Efficacy and Safety of Rituximab in Connective Tissue Disease related Interstitial Lung Disease

Abstract

Abstract
Background:
Pulmonary complications of connective tissue disease are being identified more frequently with the advent of more sophisticated radiological investigations. Limited previous studies have suggested Rituximab (RTX), a chimeric monoclonal antibody with activity against CD-20, may benefit connective tissue disease patients with pulmonary complications. We performed a retrospective analysis of the efficacy and safety of RTX in patients attending a tertiary referral centre.
Methods:
Ten patients treated with RTX for pulmonary complications of CTD in our institution were identified. Baseline demographics, pre- and post-treatment investigations and adverse events were documented with an average follow up time-frame of 12.3 months (range: 3 – 27). Statistical analysis was performed using the Wilcoxan Signed-Rank test in SPSS.
Results:
There was a statistically significant improvement in pulmonary function, with a mean increase of 19% in DLCO (median DLCO (ml/min/mmHg) pre-treatment vs. post-treatment: 13.94 vs. 19.34, p=0.028) and a mean increase of 13% in FVC (median FVC (L) pre-treatment vs. post-treatment: 3.47 vs.3.6, p=0.28).
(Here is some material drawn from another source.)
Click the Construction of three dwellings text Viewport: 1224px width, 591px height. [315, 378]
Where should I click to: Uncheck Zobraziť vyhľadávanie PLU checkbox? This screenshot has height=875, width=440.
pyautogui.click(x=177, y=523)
For patients with pulmonary fibrosis (n=7), CT severity was improved on post-treatment scan, though this did not reach statistical significance. There was a reduction in the number of nodules seen on the follow-up scans of two patients without fibrosis. No patient had a severe adverse reaction to RTX.
Conclusions:
Treatment with RTX resulted in an objective, measurable improvement in pulmonary function and/or radiological severity for the majority of patients included in the series. This was statistically significant despite the small numbers included. These results indicate a positive response to RTX with few complications of treatment.